Church & State: As a country that is only 2 percent Protestant and that in 1998 was about 90 percent Roman Catholic, Paraguay has never embraced the principle of separation of church and state but does allow other religions to be practiced and to run schools. The constitution of 1870 designated Catholicism as the national religion; the Ministers of Justice, Worship, and Public Instruction were government officials; and conversion of the Indians to "Christianity and civilization" was a state-sponsored venture. In this parochial context, schools typically served jointly with churches as instruments of Catholic instruction. Several English Episcopalian missions operated in Paraguay by 1909 as part of the state-sponsored program of conversion.
As elsewhere in South America, Catholic priests—Franciscan Fathers—had accompanied the first conquerors in Paraguay. The earliest schools in the country, complements to the proselytizing efforts of the Fathers, date from the second administration of provincial governor Domingo Martinez de Irala (1542-57). The Jesuits gained official recognition in Paraguay from King Philip II of Spain in 1608 as part of the mission work of the disciples of Loyola; the expulsion of the Jesuit Fathers in 1767 under orders from Charles III ended a period of relative success at instructing the natives of the Chaco in Christianity. After 1811 and independence, the Church was firmly established, and throughout the nineteenth century—as elsewhere in South America—it became the primary educational agency in Paraguay. Even today, because of the strong and pervasive Church influence in government and social institutions, the distinction between state and church education in Paraguay is almost completely blurred. Private schools in Paraguay are likely to be Catholic.
With a traditional stranglehold on primary and secondary education, the Catholic Church in the 1960s extended its power to the university level in Paraguay and elsewhere. In the 1980s, in advance of the 1989 overthrow, a Paraguayan Peasant Movement and Catholic leaders both criticized Stroessner (who was in alliance with the Colorado Party). Pope John Paul II's visit in 1988 set up an occasion for antigovernment demonstrations in which intellectuals and poor farmers united to demand reform.

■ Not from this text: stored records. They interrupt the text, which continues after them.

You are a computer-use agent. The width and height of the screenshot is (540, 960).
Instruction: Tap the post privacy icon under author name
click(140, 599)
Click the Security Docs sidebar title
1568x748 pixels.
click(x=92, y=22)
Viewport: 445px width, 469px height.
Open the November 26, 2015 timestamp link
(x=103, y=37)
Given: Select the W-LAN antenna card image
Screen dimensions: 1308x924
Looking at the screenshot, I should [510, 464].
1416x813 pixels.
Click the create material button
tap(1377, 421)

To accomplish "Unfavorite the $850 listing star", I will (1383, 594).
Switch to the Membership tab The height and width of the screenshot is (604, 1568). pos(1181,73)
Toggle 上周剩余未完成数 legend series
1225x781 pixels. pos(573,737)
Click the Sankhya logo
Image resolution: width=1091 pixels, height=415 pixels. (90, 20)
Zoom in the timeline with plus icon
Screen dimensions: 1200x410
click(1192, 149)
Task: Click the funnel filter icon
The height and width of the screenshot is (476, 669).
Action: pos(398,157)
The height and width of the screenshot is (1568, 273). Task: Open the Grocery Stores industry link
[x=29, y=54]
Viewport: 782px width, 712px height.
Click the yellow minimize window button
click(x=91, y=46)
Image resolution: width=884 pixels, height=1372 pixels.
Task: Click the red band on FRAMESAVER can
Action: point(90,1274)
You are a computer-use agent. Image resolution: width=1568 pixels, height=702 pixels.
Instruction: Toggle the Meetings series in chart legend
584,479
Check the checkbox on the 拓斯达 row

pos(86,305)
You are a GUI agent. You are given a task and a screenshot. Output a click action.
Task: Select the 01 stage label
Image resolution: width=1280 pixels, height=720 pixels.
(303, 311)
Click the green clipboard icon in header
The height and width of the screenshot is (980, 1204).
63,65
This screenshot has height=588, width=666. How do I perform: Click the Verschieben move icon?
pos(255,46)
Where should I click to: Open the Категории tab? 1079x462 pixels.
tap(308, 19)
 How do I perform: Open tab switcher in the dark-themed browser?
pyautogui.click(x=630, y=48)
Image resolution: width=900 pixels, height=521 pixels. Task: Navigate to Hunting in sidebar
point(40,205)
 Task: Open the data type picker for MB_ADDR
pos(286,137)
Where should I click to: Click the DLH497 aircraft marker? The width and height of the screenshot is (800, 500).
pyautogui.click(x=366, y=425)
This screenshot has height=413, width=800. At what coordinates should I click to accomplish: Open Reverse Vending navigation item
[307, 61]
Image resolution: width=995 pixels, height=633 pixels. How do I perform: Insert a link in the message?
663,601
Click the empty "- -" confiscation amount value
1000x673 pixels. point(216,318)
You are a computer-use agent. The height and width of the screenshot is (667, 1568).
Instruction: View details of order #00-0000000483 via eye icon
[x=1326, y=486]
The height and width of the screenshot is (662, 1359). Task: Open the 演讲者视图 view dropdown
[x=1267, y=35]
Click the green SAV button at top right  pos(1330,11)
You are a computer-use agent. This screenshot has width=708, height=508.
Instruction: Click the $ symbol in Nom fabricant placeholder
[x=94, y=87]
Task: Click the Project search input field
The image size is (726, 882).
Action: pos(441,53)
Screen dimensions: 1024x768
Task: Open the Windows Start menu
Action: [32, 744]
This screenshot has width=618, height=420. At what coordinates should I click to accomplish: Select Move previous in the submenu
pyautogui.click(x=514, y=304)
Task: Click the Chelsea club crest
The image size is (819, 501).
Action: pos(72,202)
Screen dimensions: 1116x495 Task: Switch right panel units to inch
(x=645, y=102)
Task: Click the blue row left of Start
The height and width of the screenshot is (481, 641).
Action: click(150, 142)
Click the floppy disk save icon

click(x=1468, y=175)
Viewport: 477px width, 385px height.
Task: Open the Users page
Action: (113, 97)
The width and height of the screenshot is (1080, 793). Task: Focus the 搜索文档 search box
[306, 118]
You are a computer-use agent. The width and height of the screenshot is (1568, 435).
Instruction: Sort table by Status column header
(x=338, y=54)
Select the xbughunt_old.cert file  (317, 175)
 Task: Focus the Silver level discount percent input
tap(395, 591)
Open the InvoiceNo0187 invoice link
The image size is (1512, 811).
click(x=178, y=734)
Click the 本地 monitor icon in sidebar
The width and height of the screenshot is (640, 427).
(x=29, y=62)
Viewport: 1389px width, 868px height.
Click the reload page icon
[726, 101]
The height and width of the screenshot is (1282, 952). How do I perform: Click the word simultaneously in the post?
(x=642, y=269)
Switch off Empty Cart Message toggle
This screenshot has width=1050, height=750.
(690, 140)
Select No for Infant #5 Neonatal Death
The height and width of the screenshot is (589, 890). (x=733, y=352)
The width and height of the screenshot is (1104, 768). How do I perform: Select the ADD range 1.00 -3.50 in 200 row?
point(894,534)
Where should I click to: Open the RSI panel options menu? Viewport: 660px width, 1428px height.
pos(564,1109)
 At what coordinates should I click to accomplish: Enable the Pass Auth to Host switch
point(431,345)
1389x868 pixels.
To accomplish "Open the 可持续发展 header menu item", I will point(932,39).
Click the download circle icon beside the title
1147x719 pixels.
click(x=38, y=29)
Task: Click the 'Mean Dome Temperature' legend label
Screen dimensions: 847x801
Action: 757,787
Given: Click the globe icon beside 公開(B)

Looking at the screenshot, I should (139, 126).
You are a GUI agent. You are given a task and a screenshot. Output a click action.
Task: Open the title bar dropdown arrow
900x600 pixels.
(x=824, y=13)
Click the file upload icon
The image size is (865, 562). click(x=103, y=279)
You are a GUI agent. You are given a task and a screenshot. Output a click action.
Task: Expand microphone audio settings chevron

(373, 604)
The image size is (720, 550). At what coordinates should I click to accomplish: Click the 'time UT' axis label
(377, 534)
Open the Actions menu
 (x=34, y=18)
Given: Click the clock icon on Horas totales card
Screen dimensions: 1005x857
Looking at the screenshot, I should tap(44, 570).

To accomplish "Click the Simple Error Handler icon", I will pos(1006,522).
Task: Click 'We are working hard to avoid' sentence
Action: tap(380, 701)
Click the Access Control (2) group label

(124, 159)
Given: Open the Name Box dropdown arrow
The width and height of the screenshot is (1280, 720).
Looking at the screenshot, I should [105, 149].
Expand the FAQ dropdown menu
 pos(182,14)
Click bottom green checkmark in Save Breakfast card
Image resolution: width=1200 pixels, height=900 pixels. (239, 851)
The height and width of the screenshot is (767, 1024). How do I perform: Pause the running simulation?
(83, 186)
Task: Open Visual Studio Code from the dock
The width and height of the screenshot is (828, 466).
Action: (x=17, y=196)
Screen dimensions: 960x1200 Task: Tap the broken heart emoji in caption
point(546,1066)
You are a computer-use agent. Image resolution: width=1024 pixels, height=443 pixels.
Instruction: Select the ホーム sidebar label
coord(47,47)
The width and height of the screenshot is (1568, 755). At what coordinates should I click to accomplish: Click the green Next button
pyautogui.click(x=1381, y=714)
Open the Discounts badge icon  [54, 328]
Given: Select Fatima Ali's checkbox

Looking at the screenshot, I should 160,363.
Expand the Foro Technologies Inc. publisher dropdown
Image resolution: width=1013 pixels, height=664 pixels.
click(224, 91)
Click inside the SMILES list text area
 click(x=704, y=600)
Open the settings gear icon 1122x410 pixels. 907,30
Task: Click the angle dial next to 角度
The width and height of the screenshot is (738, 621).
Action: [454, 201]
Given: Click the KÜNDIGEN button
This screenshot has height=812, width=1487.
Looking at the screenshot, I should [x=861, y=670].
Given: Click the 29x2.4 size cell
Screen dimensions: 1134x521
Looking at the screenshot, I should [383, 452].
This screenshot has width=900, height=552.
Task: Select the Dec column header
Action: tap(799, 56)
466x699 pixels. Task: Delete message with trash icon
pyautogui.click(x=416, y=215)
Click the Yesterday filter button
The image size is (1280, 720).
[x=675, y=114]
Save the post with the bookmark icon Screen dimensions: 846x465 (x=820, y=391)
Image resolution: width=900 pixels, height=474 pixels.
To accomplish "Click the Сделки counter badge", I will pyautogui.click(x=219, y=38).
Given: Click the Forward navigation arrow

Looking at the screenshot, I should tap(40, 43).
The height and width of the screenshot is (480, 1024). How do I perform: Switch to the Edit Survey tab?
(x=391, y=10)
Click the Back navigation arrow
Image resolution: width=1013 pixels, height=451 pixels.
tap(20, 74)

Guaraní & Spanish: The Bilingual Problem: Paraguay claims to be the only truly bilingual country in South America. Traditionally a large number of Paraguayans have spoken Guaraní, the indigenous tongue, rather than Spanish. In rural areas through the 1980s, an estimated 90 percent of children entered primary schools speaking Guaraní, which, especially outside Asunción, is the medium of daily exchange. Thus bilingualism has contributed to educational difficulties including widespread failure of students to complete Spanish-based educational programs, especially in the rural contexts.
In the late 1970s, the Ministry of Education and Worship recognized a crisis in rural education and responded by initiating a bilingual program to help native Guaraní-speaking children progressively gain oral and written skills in Spanish after entering school.
Literature in Guaraní remains available at the secondary and university levels, and materials printed in the indigenous language are available in the country.